Отчалили от берега в удобном месте, Юра, по-капитански, последним заскочил на борт, убедившись, что судно правильно отчаливает и на борту всё в порядке. После этого мы устремились вниз по течению реки. Юра не только грёб, но и командовал: «оба вперёд» (в смысле – оба борта гребут вперёд), либо «оба табань» (оба борта отгребают вёслами назад). Если надо повернуть плот в потоке – то гребцы одного борта должны грести вперёд, в то время как с другого борта – наоборот, притормаживать. Непростая это наука, управление надувным понтоном в потоке реки со сложным течением. Руководить должен тот, кто находится ближе к корме, оттуда хорошо видно движение судна относительно потока. На сложных сплавных маршрутах скорость судна обычно бывает слишком высока для маневра, ведь, даже если вовсе не грести, скорость перемещения равна скорости потока воды, а она в таких местах большая. Поэтому чаще всего приходится притормаживать, выполняя команду «табань», то есть «отгребай назад», то левым, то правым бортом, а то и обоими бортами сразу («оба табань»). Поэтому Юра так и назвал нашу группу: «Табань».
Мы старались, чётко выполняли все команды капитана. Уже примерно через 500 метров мы причалили. Для этого пришлось на полной скорости буквально выбросить плот носом на берег. Виктор вовремя выскочил на прибрежные камни и удержал причальный канат. Во время такой остановки я получил удар об камни снизу, по коленям. Я грёб в правильном положении «стоя на коленях», но только опирался при этом не на надувной борт плота, а на его днище, потому что просто боялся вылезать на борт, опасаясь, что меня смоет волной и унесёт от плота. Конечно, на нас на всех были надеты спасательные жилеты, а также защитные шлемы. Но известно, что главным залогом безопасности при таком сплаве является правило «не покидать судно». Водоизмещение (грузоподъёмность) плота в десятки раз выше грузоподъёмности спасжилета. То есть: держись за плот – и не пропадёшь.
Первый ходовой день был окончен. Юра объявил нам, что дальше начинается Кассарское ущелье. А значит, завтра начнётся самое сложное и интересное. На следующий день принцип перемещения нашей группы по маршруту резко изменился. Сначала производилась разведка по берегу (по огромным мокрым камням), вперёд метров на 200-300. Если осмотр показывал, что какую-то часть этого отрезка пути можно пройти на плаву, то группа разделялась надвое. Четыре человека из состава группы (так называемые «сплавщики») проходили определённый участок на пустом плоту, без вещей. Это – сам Юра, Виктор, Таня и Лена. Остальные трое перетаскивали все вещи к концу разведанного отрезка, а затем организовывали там так называемую «страховку». Андрюша надевал на себя обвязку и спасжилет. К его обвязке привязывалась верёвка, другой конец которой удерживали Ира и я. Андрюша заходил в воду в точке финиша этого отрезка сплава, в руках у него находился бросательный конец, так называемая «морковка» (потому что на конце имеется утолщение – полотняный мешочек с поплавком, он продолговатый и оранжевого цвета, чтобы лучше видеть в воде). Когда у нас всё было готово, мы сообщали об этом «сплавщикам», стараясь перекричать шум горной реки. «Сплавщики» стартовали и, на бешеной скорости, уворачивая плот от самых крупных камней, стремительно, за несколько минут, достигали «промежуточного финиша». Происходила так называемая «ловля на живца»: Андрюша кидал им «морковку», они её ловили, цепляли карабин за обвязку плота. Далее мы втроём подтаскивали плот со «сплавщиками» к берегу и помогали им с «десантированием». А сразу же после начиналось самое сложное. Надо было вытащить из воды пустой плот, который теперь стал лёгким и со страшной силой стремился унестись от нас вниз по течению.

### ПЕРЕЧЕНЬ ЗАДАНИЙ
1. Какое название Юра дал группе, согласно отрывку о сплаве?
2. Перепишите участок отрывка о сплаве от слов «Мы старались, чётко» до слов «и не пропадёшь.» включительно, заменив «Виктор» на «Андрюша».

### ИСХОДНЫЕ МАТЕРИАЛЫ
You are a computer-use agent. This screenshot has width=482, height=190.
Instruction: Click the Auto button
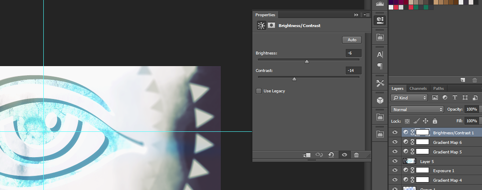[352, 40]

### ПОЛНЫЕ ОТВЕТЫ
1. Юра назвал группу «Табань».

2.
Мы старались, чётко выполняли все команды капитана. Уже примерно через 500 метров мы причалили. Для этого пришлось на полной скорости буквально выбросить плот носом на берег. Андрюша вовремя выскочил на прибрежные камни и удержал причальный канат. Во время такой остановки я получил удар об камни снизу, по коленям. Я грёб в правильном положении «стоя на коленях», но только опирался при этом не на надувной борт плота, а на его днище, потому что просто боялся вылезать на борт, опасаясь, что меня смоет волной и унесёт от плота. Конечно, на нас на всех были надеты спасательные жилеты, а также защитные шлемы. Но известно, что главным залогом безопасности при таком сплаве является правило «не покидать судно». Водоизмещение (грузоподъёмность) плота в десятки раз выше грузоподъёмности спасжилета. То есть: держись за плот – и не пропадёшь.